Senior Obama administration officials today announced a new effort to combat the unauthorized practice of immigration law.
Justice and Homeland Security department officials unveiled the program today in Washington with representatives from the Federal Trade Commission. The initiative has three tiers—outreach, education and enforcement, DOJ officials said.
“This coordinated initiative targets those who prey on immigrant communities by making promises they do not keep and charging for services they are not qualified to provide,” Assistant Attorney General Tony West of the Civil Division said in a prepared statement.
DOJ officials said the government is investigating and prosecuting dozens of cases involving the unauthorized practice of immigration law. Last year, the federal government collected $1.8 million in restitution, not including state and local prosecutions against individuals and businesses involved in legal services scams.
In a recent case, prosecutors in South Florida last month filed charges against a 34-year-old man in West Palm Beach who allegedly misrepresented himself as an immigration attorney. The authorities said the man was in possession of more than 3,000 immigration applications.
West, in his remarks, described one victim's plight, a U.S. citizen whose father needed an immigration lawyer. A man with a business card, a contract and a demand for a $500 fee had stolen the identity of a California attorney, West said. The victim did not know the man was not a lawyer.
"When the day came for Aaron’s father to appear in court, the so-called lawyer was nowhere to be found," West said. "It was only after his father lost his case that Aaron learned the truth about the man who promised to help."
The man, Levy Crespo, is accused of filing false paperwork to U.S. Citizenship and Immigration Services indicating he was an attorney.

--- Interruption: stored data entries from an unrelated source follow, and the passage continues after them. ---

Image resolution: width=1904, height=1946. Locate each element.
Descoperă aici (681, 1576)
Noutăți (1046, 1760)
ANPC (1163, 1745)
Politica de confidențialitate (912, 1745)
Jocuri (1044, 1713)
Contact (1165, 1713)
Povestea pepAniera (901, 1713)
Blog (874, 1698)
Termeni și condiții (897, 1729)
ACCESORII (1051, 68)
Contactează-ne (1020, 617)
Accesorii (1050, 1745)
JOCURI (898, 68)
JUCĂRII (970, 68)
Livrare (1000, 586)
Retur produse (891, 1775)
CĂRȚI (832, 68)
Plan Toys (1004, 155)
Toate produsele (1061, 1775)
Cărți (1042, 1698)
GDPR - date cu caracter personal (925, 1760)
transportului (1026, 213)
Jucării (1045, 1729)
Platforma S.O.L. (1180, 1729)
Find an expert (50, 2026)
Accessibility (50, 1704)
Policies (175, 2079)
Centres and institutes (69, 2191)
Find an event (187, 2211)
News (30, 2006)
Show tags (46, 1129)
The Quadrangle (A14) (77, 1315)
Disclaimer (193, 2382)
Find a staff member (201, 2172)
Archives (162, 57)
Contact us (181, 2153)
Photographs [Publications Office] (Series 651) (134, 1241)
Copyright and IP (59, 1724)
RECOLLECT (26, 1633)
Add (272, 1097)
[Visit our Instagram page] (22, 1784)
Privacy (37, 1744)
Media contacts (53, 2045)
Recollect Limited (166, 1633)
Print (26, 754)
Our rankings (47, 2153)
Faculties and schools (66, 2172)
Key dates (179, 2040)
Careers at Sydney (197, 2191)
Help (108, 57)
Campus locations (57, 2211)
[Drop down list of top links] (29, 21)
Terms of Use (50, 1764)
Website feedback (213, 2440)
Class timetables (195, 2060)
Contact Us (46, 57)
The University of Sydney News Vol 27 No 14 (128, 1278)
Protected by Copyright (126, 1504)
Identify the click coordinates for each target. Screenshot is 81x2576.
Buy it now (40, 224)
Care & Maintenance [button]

Prosecutors allege the man submitted a Florida bar identification card—using another lawyer’s bar number—as part of the scheme. Crespo allegedly attended court hearings under the assumed identity of an attorney who is a member in good standing of the Florida bar.
The new initiative announced today includes a new Immigration Services code on the FTC online consumer complaint database to facilitate public reports about legal services scams. The database of complaints is shared among thousands of law enforcement agents. Officials today unveiled a brochure, poster and public service announcement campaign and a web resource center.
“Through a combination of efforts, including reporting fraud, educating the public and dedicated outreach, we are bolstering our efforts toward growing a force of legitimate legal services providers and getting rid of fraudsters,” Juan Osuna, director of the Executive Office of Immigration Review, said in a statement.
The American Immigration Lawyers Association issued a statement this afternoon in praise of the government initiative. "As the immigration bar association, we are eager to provide pro bono legal services to the immigrants who have been scammed out of money and whose cases have been muddled by faulty practices,” AILA president David Leopold said.